In the early days when we first presented (as grad students) we found the cheapest ways to get to conferences and stayed in a pretty seedy motel a long walk away from the conference location. But on the balcony of a very nice hotel room, we both felt a bit melancholy and completely unimpressed with ourselves and our former aspirations. These things did not matter and were of little value. Bryan would undoubtedly trade all prior aspirations to have his wife back (she died a little over a year ago).

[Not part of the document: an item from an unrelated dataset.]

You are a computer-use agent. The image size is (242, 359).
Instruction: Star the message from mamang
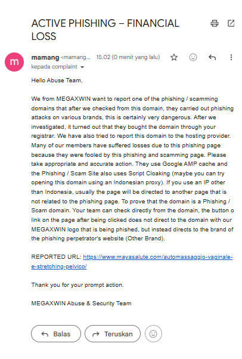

In many ways, we received some of the recognition we once desired: both had our ways paid to the conference and hotels comped because of our higher level work (pre-conference speakers, track leader). I even got 2 minutes to speak to the entire conference attendees.

Big deal…in light of far more important matters. 1 John 2:15-17 reminds us,

Do not love the world or anything in the world. If anyone loves the world, the love of the Father is not in him. For everything in the world–the cravings of sinful man, the lust of his eyes and the boasting of what he has and does–comes not from the Father but from the world. The world and its desires pass away, but the man who does the will of God lives forever. (NIV)

Fame is elusive, transitory, and dangerous to pursue. The desire for limelight will lead to decisions that will not honor God or benefit anyone but self. May those of us who want to be a somebody be reminded daily that the Kingdom of God is for the meek and lowly of this world. Fame here translates to nothing in heaven. Rather, our hunger must be for righteousness not fame.

So, when does fame lose lustre? When we are able to see greater things of value.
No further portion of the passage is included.